PTX code looks like a low-level assembly language, with instructions for loading and storing data, performing arithmetic and logic operations, and controlling the flow of execution. It is not as human-readable as high-level programming languages, but it provides fine-grained control over the behavior of the GPU, and can be used to achieve high performance in specialized applications.
Here's an example:
.visible .entry _Z6kernelPfS_
{
.reg .f32 %f<4>;
.reg .b32 %r<5>;
.reg .b64 %rd<7>;
ld.param.u64 %rd1, [__cudaparm__Z6kernelPfS__param_0];
cvta.to.global.u64 %rd2, %rd1;
mov.u32 %r1, %ctaid.x;
mov.u32 %r2, %ntid.x;
mul.wide.u32 %rd3, %r1, %r2;
add.u32 %r3, %tid.x, %rd3;
cvt.u64.u32 %rd4, %r3;
mul.wide.u32 %rd5, %r3, 4;
add.u64 %rd6, %rd2, %rd5;
ld.global.f32 %f1, [%rd6];
add.f32 %f2, %f1, 2f00000000;
st.global.f32 [%rd6], %f2;
exit;
}
This example shows a simple CUDA kernel that adds a constant value to each element of an array.

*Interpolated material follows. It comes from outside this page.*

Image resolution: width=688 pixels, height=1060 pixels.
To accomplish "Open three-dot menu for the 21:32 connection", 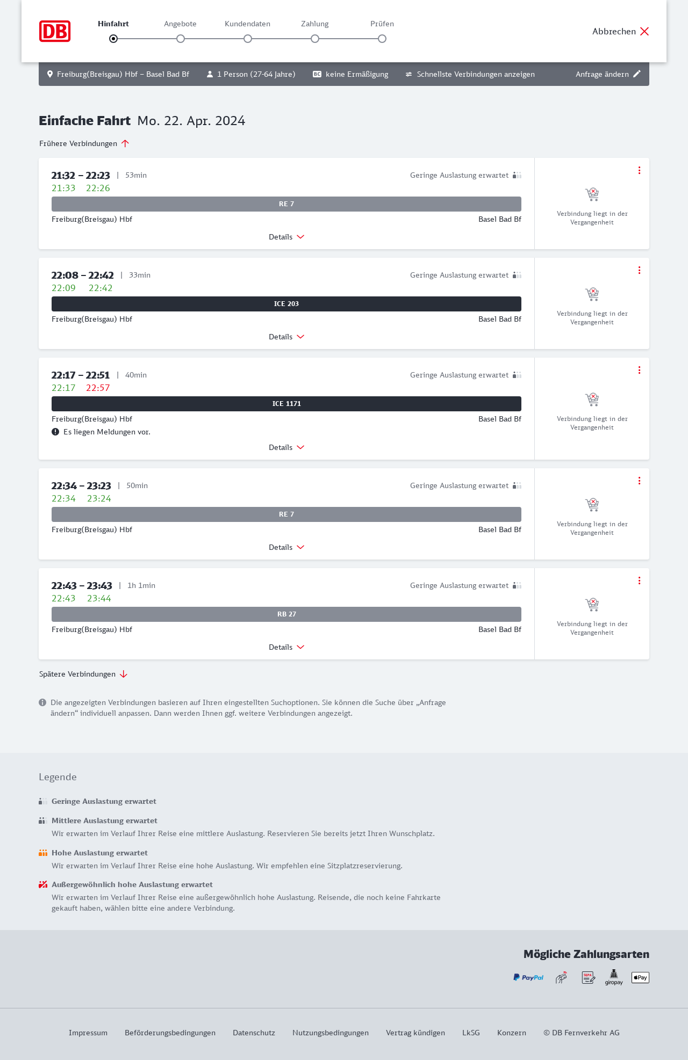I will [639, 170].
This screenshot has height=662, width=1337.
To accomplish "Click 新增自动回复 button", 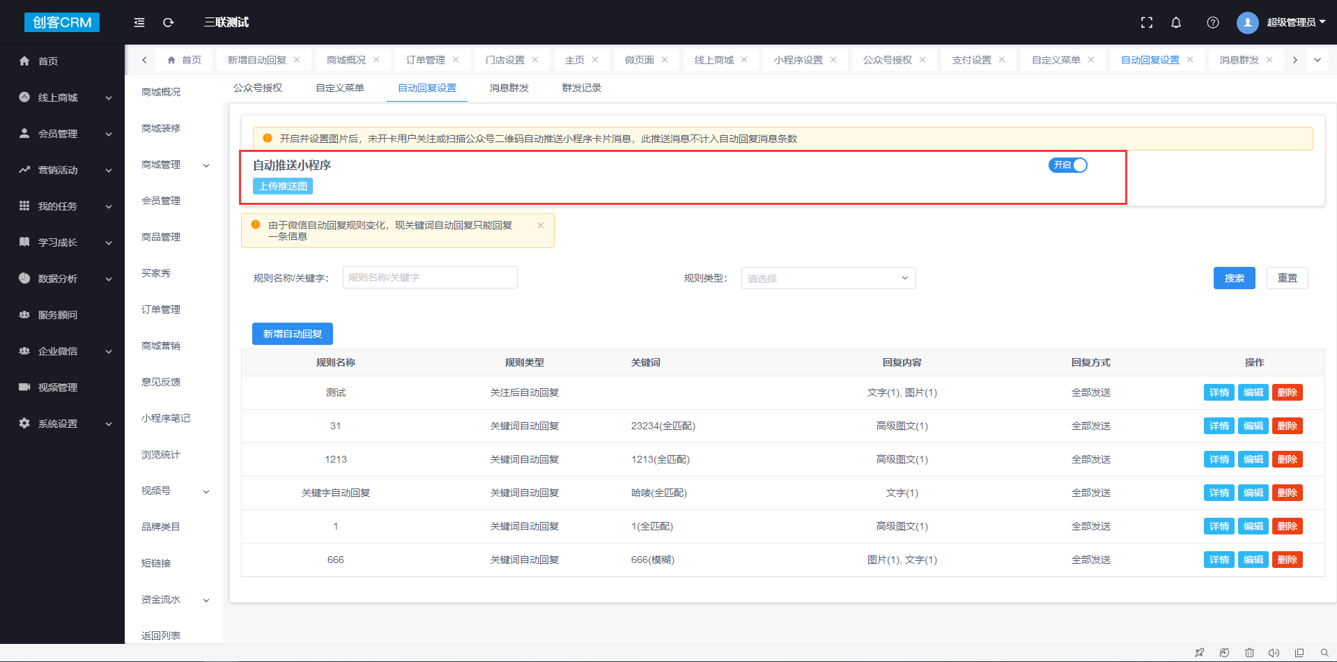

The PTX code includes instructions for loading the input data, performing the computation, and storing the result back to memory.
The best way to learn PTX is to start with the official NVIDIA PTX ISA documentation. This includes a comprehensive guide to the PTX instruction set architecture, as well as detailed documentation for all the instructions and features of PTX.
PTX (Parallel Thread Execution) is an intermediate language used by the NVIDIA CUDA compiler. It is a platform-independent assembly-like language that is used to represent GPU programs before they are compiled to machine code.
SASS (Streaming Asynchronous Shader) is the actual machine code that is executed by NVIDIA GPUs. It is specific to the architecture of the GPU, and is generated from PTX code by the CUDA compiler.
To write a custom kernel in CUDA, you can use one of the following methods:
rust-cuda
crate to write custom kernels in CUDA. This allows you to write CUDA kernels in Rust, and take advantage of Rust's safety and expressiveness while still targeting NVIDIA GPUs.pycuda
library to write custom kernels in CUDA. This allows you to write CUDA kernels in Python, and take advantage of Python's high-level features while still targeting NVIDIA GPUs.CUDAnative.jl
package to write custom kernels in CUDA. This allows you to write CUDA kernels in Julia, and take advantage of Julia's high-level features while still targeting NVIDIA GPUs.gocudnn
package to write custom kernels in CUDA. This allows you to write CUDA kernels in Go, and take advantage of Go's simplicity and performance while still targeting NVIDIA GPUs.SwiftCUDA
package to write custom kernels in CUDA. This allows you to write CUDA kernels in Swift, and take advantage of Swift's safety and expressiveness while still targeting NVIDIA GPUs.CUDA is a parallel computing platform and programming model developed by NVIDIA for their GPUs. It is specific to NVIDIA GPUs, and provides a high-level programming model that allows developers to write parallel programs in C/C++ and compile them using the NVIDIA CUDA compiler.
OpenCL is a framework for writing programs that execute across heterogeneous platforms consisting of CPUs, GPUs, and other processors. It is maintained by the Khronos Group, and is designed to be cross-platform and vendor-neutral. OpenCL provides a lower-level programming model than CUDA, and is typically used for more general-purpose parallel programming.